Fairchild was waiting for him, sitting calmly in the parlor by the fire. “I thought you’d need this.” Without getting up, he gestured to the glass of Scotch on the table beside him. He waited until Adam had tossed it back. He didn’t need to be told what had passed between them. “I’m sorry. She’s hurt. Perhaps in time the wounds will close and she’ll be able to listen.”

Adam’s knuckles whitened on the glass. “That’s what I told her, but I didn’t believe it. I betrayed her.” His glance lowered and settled on the older man. “And you.”

“You did what you had to do. You had a part to play.” Fairchild spread his hands on his knees and stared at them, thinking of his own part. “She would’ve dealt with it, Adam. She’s strong enough. But even Kirby has a breaking point. Melanie… It was too soon after Melanie.”

“She won’t let me comfort her.” It was that anguish that had him turning to stare out of the window. “She looks so wounded, and my being here only makes it harder for her.” Steadying himself, he stared out at nothing. “I’ll be out as soon as I can pack.” He turned, his head only, and looked at the small, balding man in front of the fire. “I love her, Philip.”

In silence Fairchild watched Adam walk away. For the first time in his six decades he felt old. Old and tired. With a deep, deep sigh he rose and went to his daughter.

He found her curled on her bed, her head cradled by her knees and arms. She sat silent and unmoving and, he knew, utterly, utterly beaten. When he sat beside her, her head jerked up. Slowly, with his hand stroking her hair, her muscles relaxed.

“Do we ever stop making fools of ourselves, Papa?”

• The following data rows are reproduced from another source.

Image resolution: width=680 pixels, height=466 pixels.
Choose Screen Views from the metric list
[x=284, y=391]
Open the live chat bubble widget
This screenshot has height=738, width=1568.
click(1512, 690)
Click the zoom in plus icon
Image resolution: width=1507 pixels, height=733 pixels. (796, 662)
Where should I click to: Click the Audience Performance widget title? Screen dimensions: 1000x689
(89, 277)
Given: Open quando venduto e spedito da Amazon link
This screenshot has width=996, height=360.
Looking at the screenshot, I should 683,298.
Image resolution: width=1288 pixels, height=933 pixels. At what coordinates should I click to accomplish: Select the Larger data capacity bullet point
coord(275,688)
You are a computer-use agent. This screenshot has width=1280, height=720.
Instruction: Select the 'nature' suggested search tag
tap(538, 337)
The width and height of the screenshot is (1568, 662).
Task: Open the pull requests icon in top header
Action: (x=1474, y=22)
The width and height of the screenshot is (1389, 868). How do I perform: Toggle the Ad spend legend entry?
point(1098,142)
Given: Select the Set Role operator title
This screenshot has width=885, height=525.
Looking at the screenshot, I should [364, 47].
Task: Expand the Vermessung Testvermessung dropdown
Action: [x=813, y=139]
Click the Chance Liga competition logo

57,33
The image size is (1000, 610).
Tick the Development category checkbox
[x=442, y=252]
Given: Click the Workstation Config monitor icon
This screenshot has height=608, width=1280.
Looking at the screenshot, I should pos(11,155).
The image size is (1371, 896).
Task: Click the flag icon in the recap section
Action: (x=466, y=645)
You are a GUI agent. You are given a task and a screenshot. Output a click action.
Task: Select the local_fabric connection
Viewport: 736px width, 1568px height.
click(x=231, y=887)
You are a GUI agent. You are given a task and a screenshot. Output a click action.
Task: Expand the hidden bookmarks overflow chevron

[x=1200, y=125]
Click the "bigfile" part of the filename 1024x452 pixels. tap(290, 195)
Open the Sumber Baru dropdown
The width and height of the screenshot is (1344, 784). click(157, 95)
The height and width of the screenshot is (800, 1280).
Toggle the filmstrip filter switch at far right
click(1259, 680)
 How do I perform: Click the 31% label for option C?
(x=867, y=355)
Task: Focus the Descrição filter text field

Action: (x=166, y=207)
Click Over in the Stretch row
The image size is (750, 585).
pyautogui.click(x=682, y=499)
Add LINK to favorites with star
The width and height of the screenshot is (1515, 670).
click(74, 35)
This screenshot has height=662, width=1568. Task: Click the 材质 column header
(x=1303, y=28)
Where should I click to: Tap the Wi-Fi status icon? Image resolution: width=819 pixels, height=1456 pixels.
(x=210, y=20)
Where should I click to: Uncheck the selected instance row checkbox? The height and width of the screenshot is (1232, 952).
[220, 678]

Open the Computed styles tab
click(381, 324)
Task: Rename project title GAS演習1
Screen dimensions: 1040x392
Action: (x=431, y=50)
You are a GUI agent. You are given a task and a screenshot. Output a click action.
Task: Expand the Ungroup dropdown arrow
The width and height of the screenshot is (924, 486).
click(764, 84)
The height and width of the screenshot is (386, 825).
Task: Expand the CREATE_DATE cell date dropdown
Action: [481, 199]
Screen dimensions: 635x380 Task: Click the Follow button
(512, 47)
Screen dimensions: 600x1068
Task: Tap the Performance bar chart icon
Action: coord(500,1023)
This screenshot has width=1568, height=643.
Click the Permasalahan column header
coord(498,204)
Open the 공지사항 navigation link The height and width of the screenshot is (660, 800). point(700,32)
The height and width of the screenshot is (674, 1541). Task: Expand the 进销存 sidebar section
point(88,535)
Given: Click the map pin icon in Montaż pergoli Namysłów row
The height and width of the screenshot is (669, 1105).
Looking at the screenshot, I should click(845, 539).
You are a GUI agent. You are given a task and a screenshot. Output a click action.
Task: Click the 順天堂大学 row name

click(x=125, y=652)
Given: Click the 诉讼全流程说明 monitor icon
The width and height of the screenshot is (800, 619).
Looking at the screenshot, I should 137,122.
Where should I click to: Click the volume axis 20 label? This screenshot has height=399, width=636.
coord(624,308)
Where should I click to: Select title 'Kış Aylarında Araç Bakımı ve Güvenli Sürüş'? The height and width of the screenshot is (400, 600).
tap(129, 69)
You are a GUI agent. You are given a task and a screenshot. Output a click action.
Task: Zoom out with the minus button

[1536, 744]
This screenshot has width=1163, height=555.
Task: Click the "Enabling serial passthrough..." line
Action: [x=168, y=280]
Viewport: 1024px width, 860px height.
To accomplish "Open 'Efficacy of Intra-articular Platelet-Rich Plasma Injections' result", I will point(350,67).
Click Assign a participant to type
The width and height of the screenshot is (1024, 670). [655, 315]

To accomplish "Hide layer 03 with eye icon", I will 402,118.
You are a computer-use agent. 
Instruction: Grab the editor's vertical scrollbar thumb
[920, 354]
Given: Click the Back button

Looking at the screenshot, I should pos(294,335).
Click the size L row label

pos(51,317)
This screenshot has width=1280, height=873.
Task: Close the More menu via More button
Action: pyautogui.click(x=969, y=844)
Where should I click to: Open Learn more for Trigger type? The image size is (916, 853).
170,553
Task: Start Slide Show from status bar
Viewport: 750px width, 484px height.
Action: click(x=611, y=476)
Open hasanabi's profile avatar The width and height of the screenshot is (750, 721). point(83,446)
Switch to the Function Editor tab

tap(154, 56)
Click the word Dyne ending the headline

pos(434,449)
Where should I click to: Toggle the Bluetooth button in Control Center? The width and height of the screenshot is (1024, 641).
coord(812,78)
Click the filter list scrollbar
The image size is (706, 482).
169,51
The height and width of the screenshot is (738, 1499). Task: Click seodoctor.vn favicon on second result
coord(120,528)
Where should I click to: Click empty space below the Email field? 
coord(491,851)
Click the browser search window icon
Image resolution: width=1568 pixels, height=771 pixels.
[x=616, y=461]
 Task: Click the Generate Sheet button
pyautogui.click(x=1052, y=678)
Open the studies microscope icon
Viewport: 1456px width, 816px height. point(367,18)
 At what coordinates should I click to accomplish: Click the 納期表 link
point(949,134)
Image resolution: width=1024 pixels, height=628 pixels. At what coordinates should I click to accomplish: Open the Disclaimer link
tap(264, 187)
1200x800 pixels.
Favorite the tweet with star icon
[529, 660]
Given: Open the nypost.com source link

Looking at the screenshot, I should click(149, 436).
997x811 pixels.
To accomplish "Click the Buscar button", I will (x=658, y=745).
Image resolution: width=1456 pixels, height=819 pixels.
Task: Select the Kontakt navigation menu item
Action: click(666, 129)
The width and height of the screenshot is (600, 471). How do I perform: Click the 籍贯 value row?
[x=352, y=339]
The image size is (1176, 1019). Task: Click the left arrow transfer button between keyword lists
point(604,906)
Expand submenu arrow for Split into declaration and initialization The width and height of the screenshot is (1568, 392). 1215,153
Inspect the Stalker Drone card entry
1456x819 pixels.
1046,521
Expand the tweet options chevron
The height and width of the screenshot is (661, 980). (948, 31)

“You’ve never been a fool.”

“Oh, yes, yes, it seems I have.” Settling her chin on her knees, she stared straight ahead. “I lost our bet. I guess you’ll be breaking open that box of cigars you’ve been saving.”

“I think we can consider the extenuating circumstances.”

“How generous of you.” She tried to smile and failed. “Aren’t you going to the hospital to be with Harriet?”

“Yes, of course.”

“You’d better go then. She needs you.”

His thin, bony hand continued to stroke her hair. “Don’t you?”

“Oh, Papa.” Tears came in a flood as she turned into his arms.

Kirby followed Cards downstairs as he carried her bags. In the week since the discovery of the Rembrandt she’d found it impossible to settle. She found no comfort in her art, no comfort in her home. Everything here held memories she could no longer deal with. She slept little and ate less. She knew she was losing touch with the person she was, and so she’d made plans to force herself back.

She opened the door for Cards and stared out at the bright, cheery morning. It made her want to weep.

“I don’t know why a sensible person would get up at this ridiculous hour to drive to the wilderness.”

Kirby forced back the gloom and turned to watch her father stride down the stairs in a ratty bathrobe and bare feet. What hair he had left was standing on end. “The early bird gathers no moss,” she told him. “I want to get to the lodge and settle in. Want some coffee?”

“Not while I’m sleeping,” he muttered as she nuzzled his cheek. “I don’t know what’s wrong with you, going off to that shack in the Himalayas.”

“It’s Harriet’s very comfortable cabin in the Adirondacks, twenty miles from Lake Placid.”